Here was my formulation of the problem. A perfectly good god can only create a perfectly good world. The world is not perfectly good. Ergo, a perfectly good god did not create it. Of course, the usual suspects will scream, "It was the Fall! The Fall! The Fall!" But that makes no sense either. A perfectly good god creates a human being. The human being, then, is perfectly good, and therefore incapable of evil. Here the screams will be of "Free Will!" But in order for there to be free will, the choice must already exist. So this god had to create that choice, or the choice had to exist independently of god. In other words, either god created evil or evil existed independently of god from some other source. If god created evil, god is not perfectly good. If evil exists independently of god, then god is not the supreme creator. QED.

It was at this point that I reluctantly decided I was an atheist. I no longer consider myself an atheist. I think that all the gods that people have ever believed in are equally real, and a reflection of something deeper underlying reality. Emphasis on all the gods. Good, evil, ridiculous, boring, insane... All of them. I don't know enough about Carl Jung's theory of Universal Archetypes to know if I agree with all of it, but the bare-bones idea would fit how I view the gods. And as Granny Weatherwax says (paraphrased), "Just 'cause they exist is no reason to go around believin' in them."

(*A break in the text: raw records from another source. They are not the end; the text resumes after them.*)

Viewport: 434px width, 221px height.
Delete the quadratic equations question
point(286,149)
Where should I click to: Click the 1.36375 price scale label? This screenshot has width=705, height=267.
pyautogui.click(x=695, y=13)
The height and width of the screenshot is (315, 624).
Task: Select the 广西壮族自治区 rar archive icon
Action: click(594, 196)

Incidentally, another book that influenced my thinking was Harlan Ellison's Deathbird Stories. Beautiful, but disturbing, collection. If nothing else, read "The Deathbird."

2 comments:

John said...

You are absolutely right. Evil is not the problem. The concept of an ininitely compassionate, omnipotent god is.

Just read the Old Testament. Ol' Yahweh has no problem with suffering.

Snark said...

I realize I'm getting in on this conversation a bit late, but, yeah, even my boy Arlo said, "You can't have a light without a dark to put it in." Everything's relative. And, boy, does God do a 180 when he moves from the Old to the New Testament. Jack Miles' God: A Biography makes that point thoroughly. Of course, you gotta read the whole Bible at a pretty fair blow to get it. Anyway, I'm a Christian agnostic (well, I don't know) who figures she'll find out something after death. Or she'll stop wondering. Either way, I won't have questions.